M-3-25 A Test of Swarm Intelligence with Great Uncertainty: Can Anglers Estimate the Size of a Harvestable Fish Stock in a Fishery They Manage as a Community?

Monday, August 20, 2012: 3:30 PM
Meeting Room 3 (RiverCentre)
Robert Arlinghaus , Department of Biology and Ecology of Fishes, Leibniz-Institute of Freshwater Ecology and Inland Fisheries , Berlin, Germany
Andrew McFall , Leibniz-Institute of Freshwater Ecology and Inland Fisheries, Berlin, Germany
Thilo Pagel , Department of Biology and Ecology of Fishes, Leibniz-Institute of Freshwater Ecology and Inland Fisheries, Berlin, Germany
Daniel Hühn , Leibniz-Institute of Freshwater Ecology and Inland Fisheries, Berlin, Germany
Swarm intelligence is generally the realisation that group living can facilitate solving cognitive problems that go beyond the capacity of single individuals.
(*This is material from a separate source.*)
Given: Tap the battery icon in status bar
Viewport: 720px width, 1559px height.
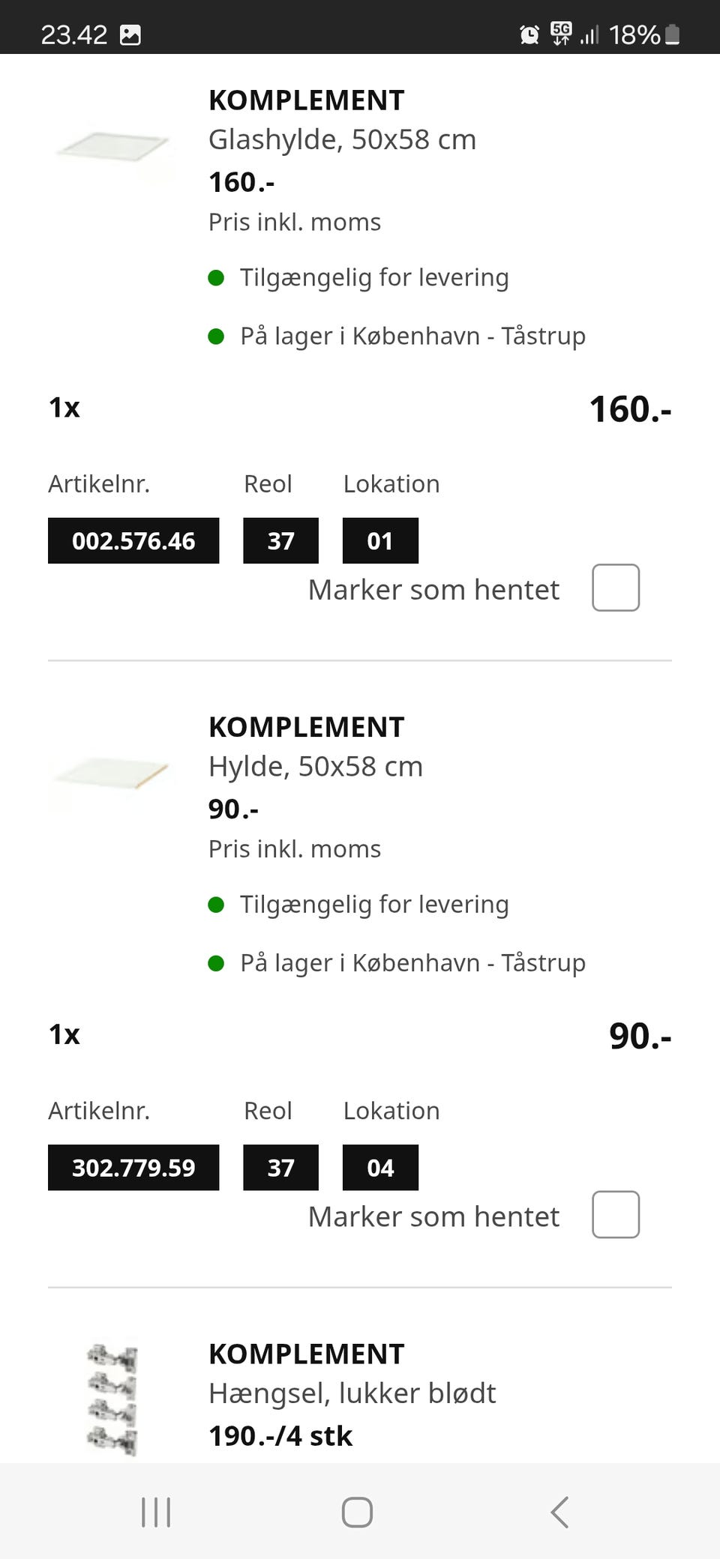Looking at the screenshot, I should point(673,34).
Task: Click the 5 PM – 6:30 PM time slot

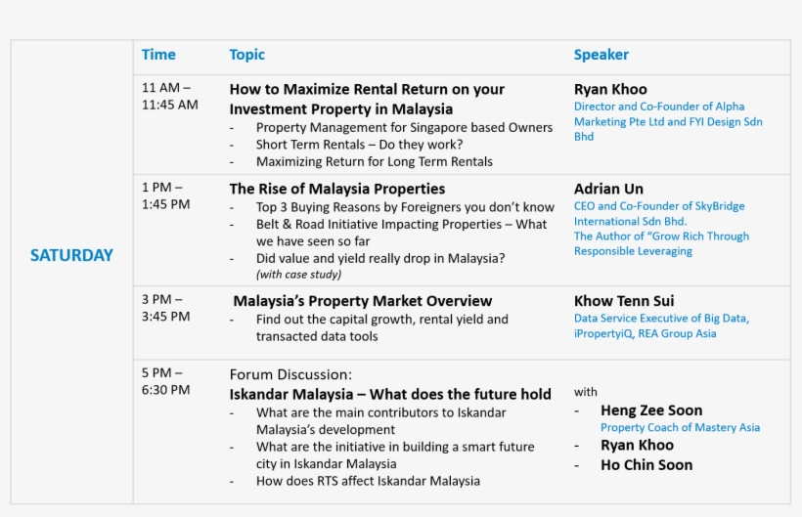Action: (166, 381)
In German freshwater fishing clubs, the “swarm” of anglers organized in a club are not only users of local fisheries, but also the collective managers using tools such as size-limits or stocking of fish. To manage fisheries information about the state of fish stocks is needed. In the absence of scientific stock assessments, one means by which an angler community can approximate the status of a fishery is by asking each member of a club for his or her estimate of fish stock size and average the result. In theory, this average estimate should closely match reality within bounds of uncertainty. We tested this prediction by first assessing the size of northern pike (Esox lucius) in 18 stillwaters managed angling clubs. We then surveyed a random sample of anglers. In addition we conducted workshops with club heads. Workshop participants very closely estimated the true stock size, while results for anglers were mixed. Swarm intelligence may therefore be a suitable method to “assess” fish stocks in the absence of scientific data, but results shall be interpreted with caution.